**Problem requirements:**
Copy out each line of the items below that contains the string "button".

**Raw records:**

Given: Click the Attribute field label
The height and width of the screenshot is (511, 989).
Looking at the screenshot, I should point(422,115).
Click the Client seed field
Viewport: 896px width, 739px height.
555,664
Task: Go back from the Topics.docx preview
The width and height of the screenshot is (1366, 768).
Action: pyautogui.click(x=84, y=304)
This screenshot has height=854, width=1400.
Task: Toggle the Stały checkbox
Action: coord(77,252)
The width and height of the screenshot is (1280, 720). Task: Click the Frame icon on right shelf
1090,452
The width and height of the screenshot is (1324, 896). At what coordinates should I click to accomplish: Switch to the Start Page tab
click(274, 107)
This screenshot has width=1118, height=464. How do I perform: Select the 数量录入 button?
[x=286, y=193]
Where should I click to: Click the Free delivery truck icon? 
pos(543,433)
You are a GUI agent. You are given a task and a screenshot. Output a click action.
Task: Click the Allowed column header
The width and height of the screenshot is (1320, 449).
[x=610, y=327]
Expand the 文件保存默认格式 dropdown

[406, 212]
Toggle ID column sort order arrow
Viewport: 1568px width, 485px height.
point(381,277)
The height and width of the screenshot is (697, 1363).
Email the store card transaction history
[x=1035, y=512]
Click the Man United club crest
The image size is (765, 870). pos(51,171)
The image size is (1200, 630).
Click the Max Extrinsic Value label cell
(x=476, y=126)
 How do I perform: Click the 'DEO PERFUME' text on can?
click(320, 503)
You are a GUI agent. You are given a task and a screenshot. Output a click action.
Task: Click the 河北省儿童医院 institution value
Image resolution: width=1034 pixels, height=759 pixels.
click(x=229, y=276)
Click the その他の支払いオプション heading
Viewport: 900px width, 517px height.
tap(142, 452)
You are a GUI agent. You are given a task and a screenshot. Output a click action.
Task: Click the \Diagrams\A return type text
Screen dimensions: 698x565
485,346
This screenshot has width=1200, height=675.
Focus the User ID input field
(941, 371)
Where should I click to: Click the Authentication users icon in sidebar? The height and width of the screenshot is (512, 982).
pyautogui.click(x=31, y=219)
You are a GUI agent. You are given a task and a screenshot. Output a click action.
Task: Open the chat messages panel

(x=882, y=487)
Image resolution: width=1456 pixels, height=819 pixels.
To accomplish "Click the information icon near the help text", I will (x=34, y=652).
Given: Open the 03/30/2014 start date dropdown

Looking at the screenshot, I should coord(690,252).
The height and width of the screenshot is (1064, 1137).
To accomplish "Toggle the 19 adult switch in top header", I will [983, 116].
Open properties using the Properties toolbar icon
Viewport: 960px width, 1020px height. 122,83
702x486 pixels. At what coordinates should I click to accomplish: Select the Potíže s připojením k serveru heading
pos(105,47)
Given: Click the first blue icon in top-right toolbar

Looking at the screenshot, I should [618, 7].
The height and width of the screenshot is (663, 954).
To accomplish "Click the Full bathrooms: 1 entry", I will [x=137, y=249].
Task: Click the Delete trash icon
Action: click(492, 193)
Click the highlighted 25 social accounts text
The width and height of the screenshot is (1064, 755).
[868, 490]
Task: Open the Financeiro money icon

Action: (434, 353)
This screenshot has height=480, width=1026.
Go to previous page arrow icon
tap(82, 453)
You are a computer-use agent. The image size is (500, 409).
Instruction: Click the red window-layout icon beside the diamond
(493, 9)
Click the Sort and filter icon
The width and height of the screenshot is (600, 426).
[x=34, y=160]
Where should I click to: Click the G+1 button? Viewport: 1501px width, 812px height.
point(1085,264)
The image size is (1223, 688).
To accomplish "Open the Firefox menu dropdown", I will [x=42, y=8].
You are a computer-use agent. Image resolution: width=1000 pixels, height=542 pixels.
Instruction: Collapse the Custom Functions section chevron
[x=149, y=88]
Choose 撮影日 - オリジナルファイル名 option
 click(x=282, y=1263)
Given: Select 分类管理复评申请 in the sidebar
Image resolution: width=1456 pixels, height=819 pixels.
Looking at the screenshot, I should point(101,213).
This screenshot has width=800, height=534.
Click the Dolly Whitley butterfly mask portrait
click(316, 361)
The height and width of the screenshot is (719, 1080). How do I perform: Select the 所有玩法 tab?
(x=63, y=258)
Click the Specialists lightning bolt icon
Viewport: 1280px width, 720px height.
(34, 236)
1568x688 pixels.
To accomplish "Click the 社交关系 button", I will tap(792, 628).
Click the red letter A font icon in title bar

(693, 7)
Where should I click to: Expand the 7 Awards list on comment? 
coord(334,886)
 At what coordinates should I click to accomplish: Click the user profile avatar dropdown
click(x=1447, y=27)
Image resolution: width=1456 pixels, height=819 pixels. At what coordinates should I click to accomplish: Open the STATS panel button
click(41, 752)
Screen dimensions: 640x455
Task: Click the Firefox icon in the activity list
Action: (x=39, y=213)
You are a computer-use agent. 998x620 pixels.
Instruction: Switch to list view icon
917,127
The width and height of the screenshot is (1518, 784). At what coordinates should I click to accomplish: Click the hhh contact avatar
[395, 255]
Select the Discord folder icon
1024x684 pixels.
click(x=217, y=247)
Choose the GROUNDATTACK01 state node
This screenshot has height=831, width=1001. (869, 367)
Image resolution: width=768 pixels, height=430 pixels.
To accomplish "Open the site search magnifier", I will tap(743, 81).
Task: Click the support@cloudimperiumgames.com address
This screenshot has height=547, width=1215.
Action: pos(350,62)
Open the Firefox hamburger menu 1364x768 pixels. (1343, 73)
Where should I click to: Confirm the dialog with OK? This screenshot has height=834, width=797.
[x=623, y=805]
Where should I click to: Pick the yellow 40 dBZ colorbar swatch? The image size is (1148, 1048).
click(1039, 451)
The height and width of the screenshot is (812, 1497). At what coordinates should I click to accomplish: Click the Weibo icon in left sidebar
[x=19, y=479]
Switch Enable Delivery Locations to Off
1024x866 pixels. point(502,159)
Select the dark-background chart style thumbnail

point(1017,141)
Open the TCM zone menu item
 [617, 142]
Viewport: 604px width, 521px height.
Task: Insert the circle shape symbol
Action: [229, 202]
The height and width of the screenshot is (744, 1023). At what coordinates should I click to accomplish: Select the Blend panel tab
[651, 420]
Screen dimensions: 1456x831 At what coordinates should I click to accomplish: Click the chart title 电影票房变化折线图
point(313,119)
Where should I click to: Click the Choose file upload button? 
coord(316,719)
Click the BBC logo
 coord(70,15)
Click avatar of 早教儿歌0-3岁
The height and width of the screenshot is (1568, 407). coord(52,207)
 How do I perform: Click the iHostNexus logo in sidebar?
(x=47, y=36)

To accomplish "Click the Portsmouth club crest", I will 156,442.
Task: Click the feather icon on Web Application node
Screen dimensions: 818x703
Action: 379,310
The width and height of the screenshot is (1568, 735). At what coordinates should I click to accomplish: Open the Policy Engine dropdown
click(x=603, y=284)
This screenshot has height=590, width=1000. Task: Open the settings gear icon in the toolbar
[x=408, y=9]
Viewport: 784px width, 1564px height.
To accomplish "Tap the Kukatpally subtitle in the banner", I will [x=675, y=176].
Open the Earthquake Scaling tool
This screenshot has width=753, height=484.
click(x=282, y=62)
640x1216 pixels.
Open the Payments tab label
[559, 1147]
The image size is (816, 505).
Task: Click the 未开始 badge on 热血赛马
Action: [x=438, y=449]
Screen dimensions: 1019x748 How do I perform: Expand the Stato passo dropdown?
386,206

**Output for this task:**
This screenshot has width=1118, height=464. How do I perform: Select the 数量录入 button?
Where should I click to: Click the G+1 button? Viewport: 1501px width, 812px height.
To accomplish "Click the 社交关系 button", I will tap(792, 628).
Image resolution: width=1456 pixels, height=819 pixels. At what coordinates should I click to accomplish: Open the STATS panel button
Where should I click to: Click the Choose file upload button? 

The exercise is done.